◆ Instructions for the task: Your response should contain each line of the data that includes "table".

Start of Source material

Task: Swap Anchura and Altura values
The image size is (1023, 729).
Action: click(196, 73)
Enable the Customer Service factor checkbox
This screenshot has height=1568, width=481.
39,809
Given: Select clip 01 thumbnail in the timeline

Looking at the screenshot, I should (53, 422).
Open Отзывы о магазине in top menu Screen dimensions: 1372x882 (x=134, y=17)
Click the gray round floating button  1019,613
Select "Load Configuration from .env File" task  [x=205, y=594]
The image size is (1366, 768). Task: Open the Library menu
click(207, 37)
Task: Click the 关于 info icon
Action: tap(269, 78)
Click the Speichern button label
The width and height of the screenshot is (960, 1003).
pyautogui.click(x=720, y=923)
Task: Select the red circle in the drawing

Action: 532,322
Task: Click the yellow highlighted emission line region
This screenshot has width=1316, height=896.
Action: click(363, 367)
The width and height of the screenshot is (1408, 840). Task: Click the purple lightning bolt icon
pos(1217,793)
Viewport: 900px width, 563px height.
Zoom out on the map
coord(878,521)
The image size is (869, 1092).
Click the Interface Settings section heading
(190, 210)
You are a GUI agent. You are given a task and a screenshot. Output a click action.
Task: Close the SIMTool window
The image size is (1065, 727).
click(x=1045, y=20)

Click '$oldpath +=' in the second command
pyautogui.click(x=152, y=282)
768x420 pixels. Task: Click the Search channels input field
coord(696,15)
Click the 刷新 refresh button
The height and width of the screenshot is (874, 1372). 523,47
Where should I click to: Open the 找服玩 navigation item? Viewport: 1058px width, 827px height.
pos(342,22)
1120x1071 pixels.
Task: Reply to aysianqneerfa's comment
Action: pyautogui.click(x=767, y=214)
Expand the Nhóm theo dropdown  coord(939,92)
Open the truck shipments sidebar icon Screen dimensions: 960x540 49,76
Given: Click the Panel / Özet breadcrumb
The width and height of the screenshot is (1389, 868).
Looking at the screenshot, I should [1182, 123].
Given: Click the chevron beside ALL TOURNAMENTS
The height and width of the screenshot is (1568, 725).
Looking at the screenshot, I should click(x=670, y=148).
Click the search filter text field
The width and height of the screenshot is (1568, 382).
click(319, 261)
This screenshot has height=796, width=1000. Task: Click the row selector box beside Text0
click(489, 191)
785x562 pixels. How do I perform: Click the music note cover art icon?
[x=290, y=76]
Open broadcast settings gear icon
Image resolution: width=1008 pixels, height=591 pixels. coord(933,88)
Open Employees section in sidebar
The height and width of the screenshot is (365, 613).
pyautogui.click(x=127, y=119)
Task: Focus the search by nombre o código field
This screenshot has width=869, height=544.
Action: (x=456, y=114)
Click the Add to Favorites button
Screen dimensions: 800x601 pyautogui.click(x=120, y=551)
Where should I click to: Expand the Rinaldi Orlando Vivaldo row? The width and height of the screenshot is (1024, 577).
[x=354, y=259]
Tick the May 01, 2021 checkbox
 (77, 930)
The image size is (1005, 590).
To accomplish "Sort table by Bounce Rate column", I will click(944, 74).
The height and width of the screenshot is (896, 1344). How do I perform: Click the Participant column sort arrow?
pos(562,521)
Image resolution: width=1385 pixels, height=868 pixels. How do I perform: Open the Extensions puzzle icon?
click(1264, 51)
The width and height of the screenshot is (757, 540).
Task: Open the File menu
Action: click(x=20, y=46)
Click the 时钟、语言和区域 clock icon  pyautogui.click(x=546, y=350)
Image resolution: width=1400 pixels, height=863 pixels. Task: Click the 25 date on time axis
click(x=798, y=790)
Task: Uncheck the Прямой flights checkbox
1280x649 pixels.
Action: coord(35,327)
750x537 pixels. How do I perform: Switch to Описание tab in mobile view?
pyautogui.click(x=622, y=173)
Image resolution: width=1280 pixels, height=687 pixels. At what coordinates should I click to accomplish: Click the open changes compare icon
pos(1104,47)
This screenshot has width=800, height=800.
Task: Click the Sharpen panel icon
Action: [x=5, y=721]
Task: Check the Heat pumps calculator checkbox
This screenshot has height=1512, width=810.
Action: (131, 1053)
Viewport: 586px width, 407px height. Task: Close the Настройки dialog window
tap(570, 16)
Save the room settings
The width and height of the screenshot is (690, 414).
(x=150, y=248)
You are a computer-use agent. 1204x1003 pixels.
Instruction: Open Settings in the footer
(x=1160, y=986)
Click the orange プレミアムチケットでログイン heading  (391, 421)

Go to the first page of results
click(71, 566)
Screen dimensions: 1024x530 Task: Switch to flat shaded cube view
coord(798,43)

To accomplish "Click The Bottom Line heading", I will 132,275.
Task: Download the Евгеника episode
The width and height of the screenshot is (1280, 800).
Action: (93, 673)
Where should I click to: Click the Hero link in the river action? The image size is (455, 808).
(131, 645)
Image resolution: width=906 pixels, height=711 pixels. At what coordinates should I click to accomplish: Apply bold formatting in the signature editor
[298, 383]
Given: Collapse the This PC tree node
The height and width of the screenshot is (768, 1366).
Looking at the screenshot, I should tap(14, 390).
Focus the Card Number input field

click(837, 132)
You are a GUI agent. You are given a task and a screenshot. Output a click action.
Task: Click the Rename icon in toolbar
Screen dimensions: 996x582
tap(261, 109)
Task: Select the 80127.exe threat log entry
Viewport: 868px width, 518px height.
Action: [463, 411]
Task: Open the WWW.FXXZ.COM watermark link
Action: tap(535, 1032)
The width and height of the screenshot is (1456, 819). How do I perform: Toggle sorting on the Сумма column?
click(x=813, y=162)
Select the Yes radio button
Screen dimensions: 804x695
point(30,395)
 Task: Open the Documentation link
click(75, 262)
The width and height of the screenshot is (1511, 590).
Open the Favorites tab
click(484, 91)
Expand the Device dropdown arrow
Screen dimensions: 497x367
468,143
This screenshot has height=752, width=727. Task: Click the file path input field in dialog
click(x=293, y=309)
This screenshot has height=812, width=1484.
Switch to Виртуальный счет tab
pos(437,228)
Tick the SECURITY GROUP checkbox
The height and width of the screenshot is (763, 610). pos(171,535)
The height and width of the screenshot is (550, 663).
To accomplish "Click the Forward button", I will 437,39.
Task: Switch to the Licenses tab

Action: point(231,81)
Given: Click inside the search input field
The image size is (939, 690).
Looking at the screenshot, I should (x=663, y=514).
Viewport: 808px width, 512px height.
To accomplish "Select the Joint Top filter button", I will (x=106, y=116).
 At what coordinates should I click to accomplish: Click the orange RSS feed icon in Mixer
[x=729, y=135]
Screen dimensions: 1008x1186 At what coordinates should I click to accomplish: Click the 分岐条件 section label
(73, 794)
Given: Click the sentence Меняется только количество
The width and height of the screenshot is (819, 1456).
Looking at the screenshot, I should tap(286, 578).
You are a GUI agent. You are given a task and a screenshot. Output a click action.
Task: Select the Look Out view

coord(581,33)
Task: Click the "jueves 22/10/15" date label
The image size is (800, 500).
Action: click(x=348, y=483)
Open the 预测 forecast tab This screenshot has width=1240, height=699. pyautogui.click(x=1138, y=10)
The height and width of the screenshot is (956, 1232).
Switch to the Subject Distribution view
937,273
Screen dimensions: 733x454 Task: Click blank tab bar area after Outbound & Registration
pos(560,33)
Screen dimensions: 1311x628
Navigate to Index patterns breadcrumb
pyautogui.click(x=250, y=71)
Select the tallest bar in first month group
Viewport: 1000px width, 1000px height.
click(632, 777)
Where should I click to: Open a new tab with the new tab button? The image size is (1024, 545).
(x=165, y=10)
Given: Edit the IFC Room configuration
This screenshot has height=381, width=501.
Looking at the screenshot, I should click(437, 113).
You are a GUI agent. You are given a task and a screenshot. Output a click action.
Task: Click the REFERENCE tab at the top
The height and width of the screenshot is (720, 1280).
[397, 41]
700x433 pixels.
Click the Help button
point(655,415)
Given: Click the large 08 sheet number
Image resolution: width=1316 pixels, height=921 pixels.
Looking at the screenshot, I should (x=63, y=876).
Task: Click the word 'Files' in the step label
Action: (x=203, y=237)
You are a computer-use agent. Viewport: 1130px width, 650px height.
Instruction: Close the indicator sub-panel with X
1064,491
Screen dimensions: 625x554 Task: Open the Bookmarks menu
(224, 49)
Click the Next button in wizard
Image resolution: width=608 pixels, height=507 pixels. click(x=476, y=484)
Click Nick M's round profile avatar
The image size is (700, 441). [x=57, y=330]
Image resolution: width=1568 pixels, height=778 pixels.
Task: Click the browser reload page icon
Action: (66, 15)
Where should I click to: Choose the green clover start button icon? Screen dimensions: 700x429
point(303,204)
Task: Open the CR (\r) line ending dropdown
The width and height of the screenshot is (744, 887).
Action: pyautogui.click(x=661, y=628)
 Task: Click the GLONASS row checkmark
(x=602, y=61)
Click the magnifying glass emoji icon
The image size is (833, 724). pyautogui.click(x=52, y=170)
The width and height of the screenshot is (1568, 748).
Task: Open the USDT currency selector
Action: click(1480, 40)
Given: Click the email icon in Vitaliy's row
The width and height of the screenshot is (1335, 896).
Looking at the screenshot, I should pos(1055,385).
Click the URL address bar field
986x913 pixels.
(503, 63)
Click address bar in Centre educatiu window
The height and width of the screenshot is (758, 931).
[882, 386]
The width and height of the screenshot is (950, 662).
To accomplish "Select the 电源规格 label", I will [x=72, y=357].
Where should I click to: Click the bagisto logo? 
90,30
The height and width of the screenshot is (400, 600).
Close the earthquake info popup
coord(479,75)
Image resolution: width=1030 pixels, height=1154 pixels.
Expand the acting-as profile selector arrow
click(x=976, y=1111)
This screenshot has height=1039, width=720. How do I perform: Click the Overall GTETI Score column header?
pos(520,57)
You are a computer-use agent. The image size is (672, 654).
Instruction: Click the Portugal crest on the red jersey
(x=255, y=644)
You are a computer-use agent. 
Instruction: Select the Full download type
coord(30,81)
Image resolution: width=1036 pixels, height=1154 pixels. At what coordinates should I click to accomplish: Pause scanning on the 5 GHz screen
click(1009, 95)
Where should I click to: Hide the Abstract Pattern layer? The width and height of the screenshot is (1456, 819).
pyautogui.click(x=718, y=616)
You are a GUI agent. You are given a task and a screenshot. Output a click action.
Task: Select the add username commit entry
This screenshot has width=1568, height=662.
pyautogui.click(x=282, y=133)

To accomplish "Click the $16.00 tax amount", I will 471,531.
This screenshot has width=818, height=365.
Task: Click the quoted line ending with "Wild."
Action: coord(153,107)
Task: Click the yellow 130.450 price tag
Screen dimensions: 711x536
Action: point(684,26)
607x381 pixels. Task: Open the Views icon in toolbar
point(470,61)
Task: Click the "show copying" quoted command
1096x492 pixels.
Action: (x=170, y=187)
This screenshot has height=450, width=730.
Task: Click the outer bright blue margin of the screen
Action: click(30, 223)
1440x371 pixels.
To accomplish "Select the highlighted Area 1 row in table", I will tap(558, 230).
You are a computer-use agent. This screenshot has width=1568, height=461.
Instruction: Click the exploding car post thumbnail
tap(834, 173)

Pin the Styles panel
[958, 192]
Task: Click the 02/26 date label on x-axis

End of Source material

◆ Answer below:
To accomplish "Sort table by Bounce Rate column", I will click(944, 74).
To accomplish "Select the highlighted Area 1 row in table", I will tap(558, 230).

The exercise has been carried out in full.